As the country has waged war against the pandemic, there’s been another fight raging within the apartment industry—the one to defend net operating income (NOI) from being further ravaged by COVID-19.
Take the perspective of Daniel Tenenbaum, founding principal of Los Angeles-based Pacific Crest Real Estate, which runs $200 million in multifamily assets across Southern California.
“We have been hit simultaneously with a decrease in rent revenues, higher expenses, and higher vacancy,” says Tenenbaum, who also serves on the board of the California Apartment Association. “Our revenues have decreased 12% to 15% per month, primarily driven by higher delinquencies.”

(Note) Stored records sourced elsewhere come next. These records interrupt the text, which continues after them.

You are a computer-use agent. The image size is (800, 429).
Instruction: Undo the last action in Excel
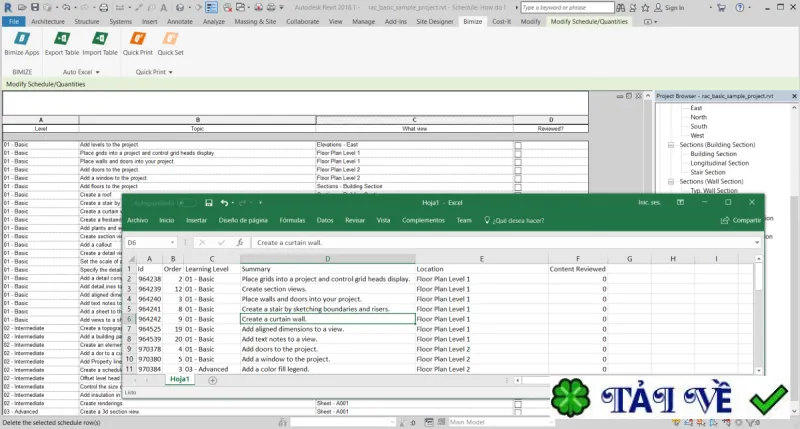224,203
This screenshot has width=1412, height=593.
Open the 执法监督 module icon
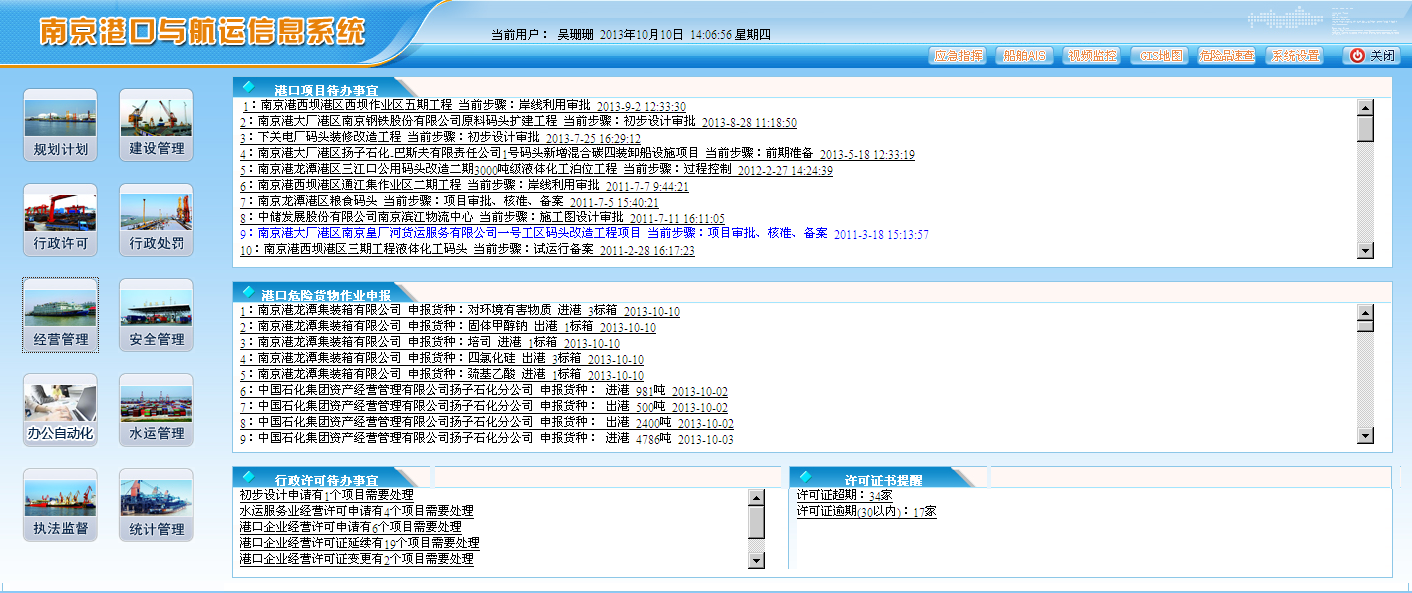pyautogui.click(x=60, y=506)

An eviction moratorium means collecting on those delinquencies is harder. To make matters worse, because residents are spending more time at home, they're using more water and electricity, causing utility costs to rise. As residents have spent more time staring at their same four walls, Tenenbaum notes, maintenance requests also have increased, resulting in higher labor expenses. Finally, because fewer people are going to work during the day, when prospects do visit available units, they can't always find parking, a perennial must-have in auto-centric L.A.
“That makes it harder to lease our buildings,” Tenenbaum says.

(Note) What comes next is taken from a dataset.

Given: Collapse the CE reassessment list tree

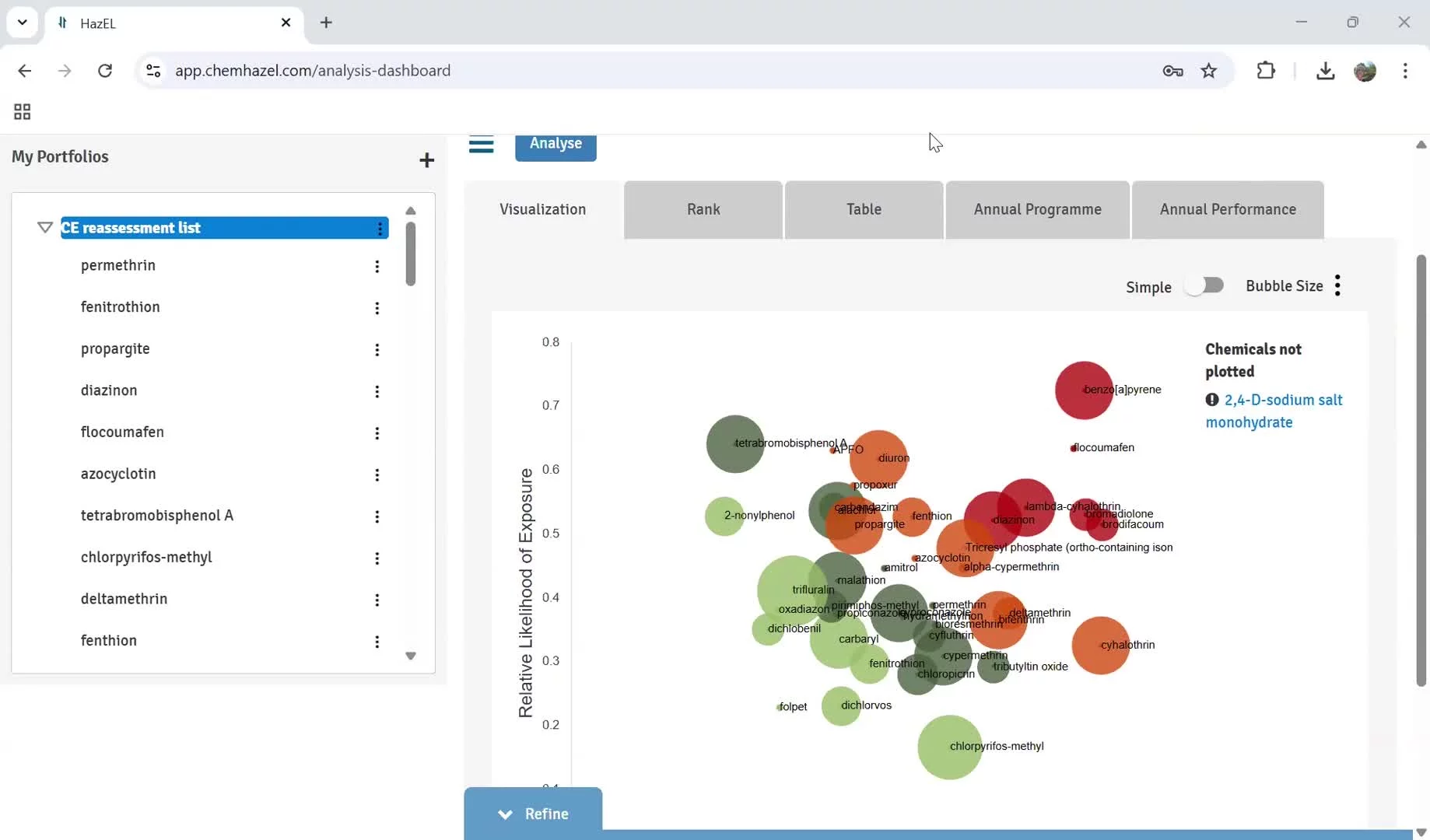Looking at the screenshot, I should click(45, 227).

He's not alone. Across the industry, operators say the multifaceted challenges of the pandemic have impacted rent collections, while driving up expenses, resulting in NOI erosion. To combat the trend, industry leaders are using technology to cut costs and gain efficiencies where they can, while getting back to the basics of sound property management to collect every rent dollar they can.
“There are two ways to drive NOI: Increase collected rent and reduce costs,” says Nicholas Silvers, founding partner at New York-based Tavros Holdings, which counts 1,150 units in its portfolio. “We are very actively and aggressively trying to figure out ways to do both at once.”
At Summit, New Jersey-based Lexerd Capital Management, which runs 3,000 units, that two-prong approach entails focusing on income, first.
“We had to look for ways to minimize the NOI gap from pre- to post-pandemic,” says Albert L. Lord III, founder and CEO. “That meant adapting to our new environment and changing the way we collect rent.”
Lexerd moved to contactless and automatic payments through its resident portal, while engaging with a Walk In Payment System that lets residents pay rent at point-of-sale merchants, such as convenience stores, to give residents as many options as possible. Then, Lexerd leveraged revenue management platforms to sustain rents as much as possible during the crisis.
“Price optimization programs have assisted in managing everything from renewals and maximizing rental rates,” Lord says. “Rents have continued to grow even during the pandemic.”
Many operators also have attacked the problem by making sure residents have all the help they need to apply for any available rental assistance programs.
“We have assigned specific team members to assist residents to find and apply for assistance, as well as work with them on promise-to-pay agreements,” says Cindy Owens, vice president of operations at Phoenix-based Chamberlin + Associates, an operator of 30,000 units.
Aside from backstopping rent collections, savvy operators also have been attacking the issue from the expense side, looking for ways to save internally. That includes targeting fixed expenses, like utilities, and offsetting them in any way possible, including leveraging the power of the sun.
“We are actively reviewing any and all opportunities that can improve the operating efficiency of the communities,” says Sean Garland, chief investment officer at Baltimore-based Klein Enterprises, which oversees 2,500 units. “That includes installing solar panels where possible to reduce utility expenses and ultimately boost profit margins.”
Tech also has helped to reduce labor costs, especially with the advent of virtual showings.
“The largest impact we’ve seen from a technology standpoint has been people’s willingness to rent without visiting the property in person,” says Neil Schimmel, CEO of Woodland Hills, California-based Investors Management Group, which operates 3,600 units. “This has reduced staff time touring units and processing physical applications.”
While the pandemic continues to impact operators’ numbers across the industry, by pivoting quickly and leveraging technology, apartment pros can boost NOI, even in the face of a crisis.